ARGS+=(--hook-dir "$HERE" -- "$@")

if [ -x "$INSTALL_PYTHON" ]; then
    exec "$INSTALL_PYTHON" -mpre_commit "${ARGS[@]}"
elif command -v pre-commit > /dev/null; then
    exec pre-commit "${ARGS[@]}"
else
    echo '`pre-commit` not found.  Did you forget to activate your virtualenv?' 1>&2
    exit 1
fi

How to Set Up a Goldsky Table

To set up a new table using Goldsky data in BigQuery:

Contact Goldsky Support: Email Goldsky to request the setup of a new table to be imported into the mezo-prod-dp-dwh-lnd-goldsky-cs-0 Google Cloud Storage (GCS) bucket.

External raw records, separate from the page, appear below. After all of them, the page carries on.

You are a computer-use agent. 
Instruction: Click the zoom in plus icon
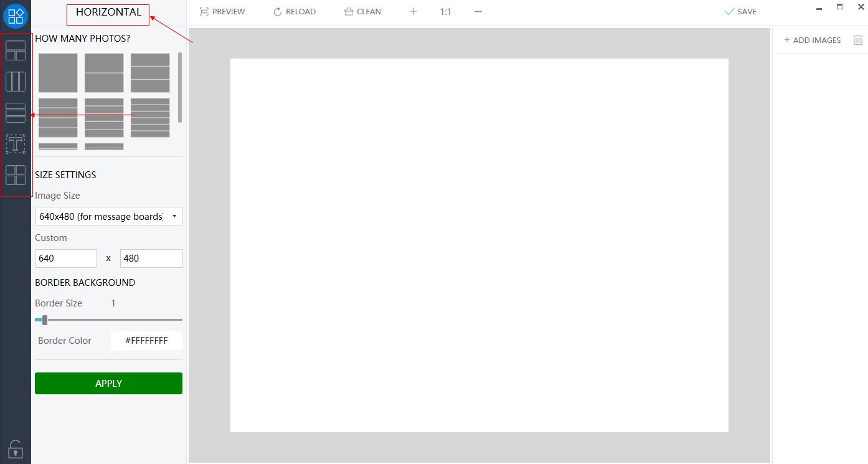413,11
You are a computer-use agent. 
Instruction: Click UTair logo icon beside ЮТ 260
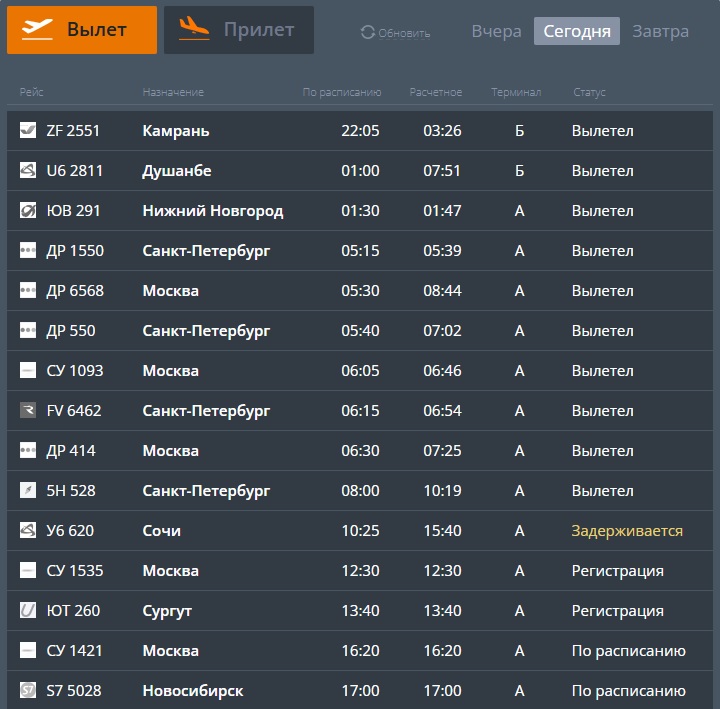click(x=28, y=611)
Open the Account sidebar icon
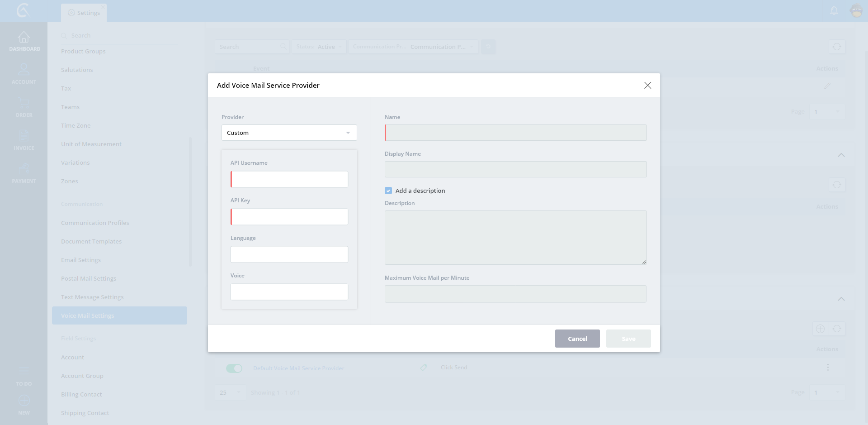 tap(24, 70)
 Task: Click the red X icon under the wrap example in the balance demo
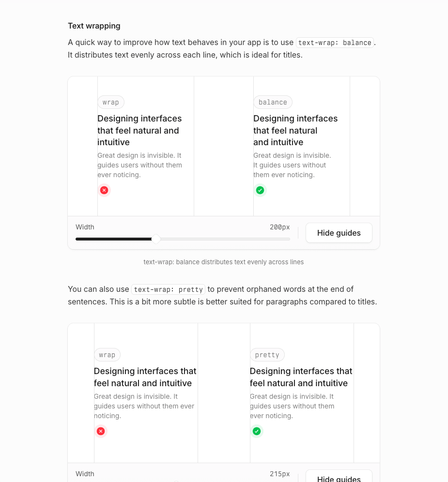pos(104,190)
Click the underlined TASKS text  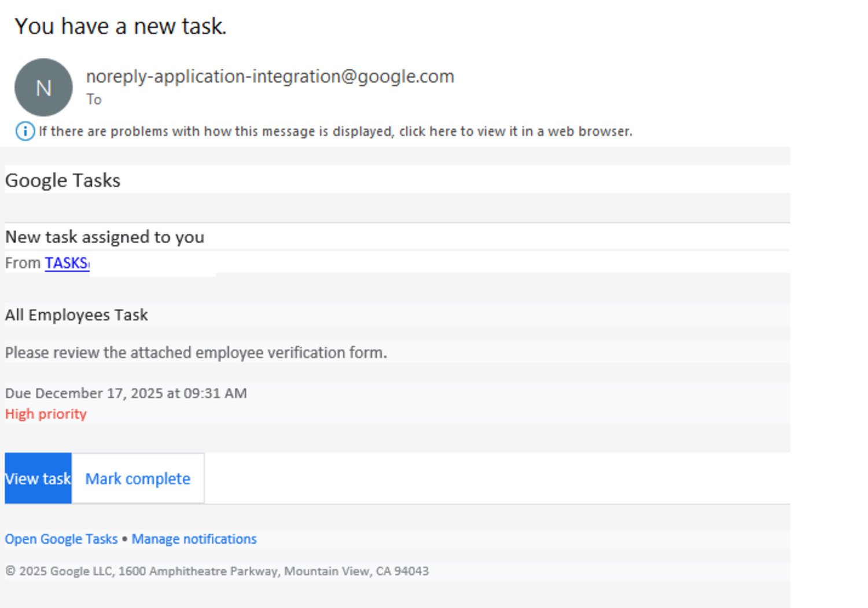click(x=66, y=263)
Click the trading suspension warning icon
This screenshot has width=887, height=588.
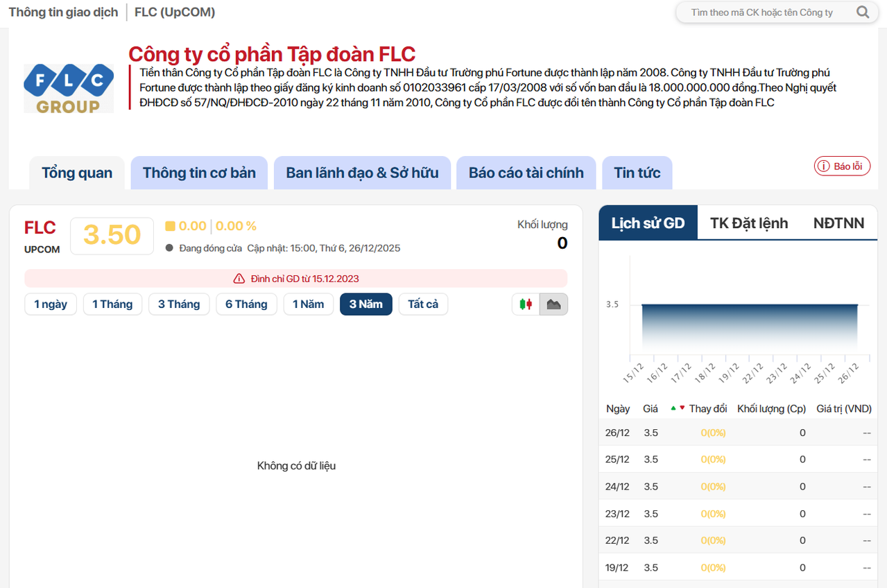pyautogui.click(x=239, y=279)
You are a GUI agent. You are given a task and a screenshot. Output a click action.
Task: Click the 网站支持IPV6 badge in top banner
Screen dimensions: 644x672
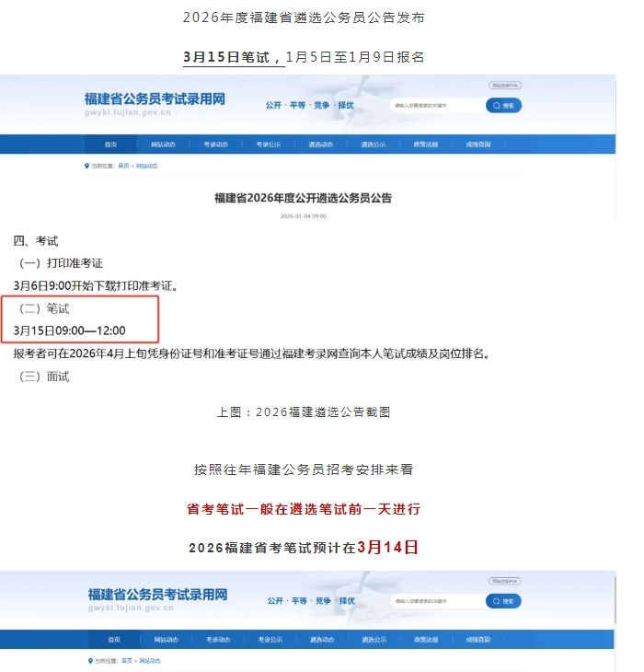pos(504,86)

As of this writing, the Goldsky documentation is limited, and self-service setup is not available—you must contact support to establish the connection.

Organize Data in GCS

For each import, create a separate folder in the GCS bucket.
- The folder structure should follow this pattern: event_type=<event_type>/event_date=<YYYY-MM-DD>/ (e.g., event_type=donated/event_date=2025-05-22/).
- This structure enables Hive partitioning of the table. For more details, see the BigLake partitioned data documentation.

Update dbt Source Configuration

Edit the models/00_sources/goldsky.yml file to add the new table definition.
Use the existing configurations in the file as a template for your new entry as a reference.
Ensure all relevant metadata, columns, and partitioning information are included.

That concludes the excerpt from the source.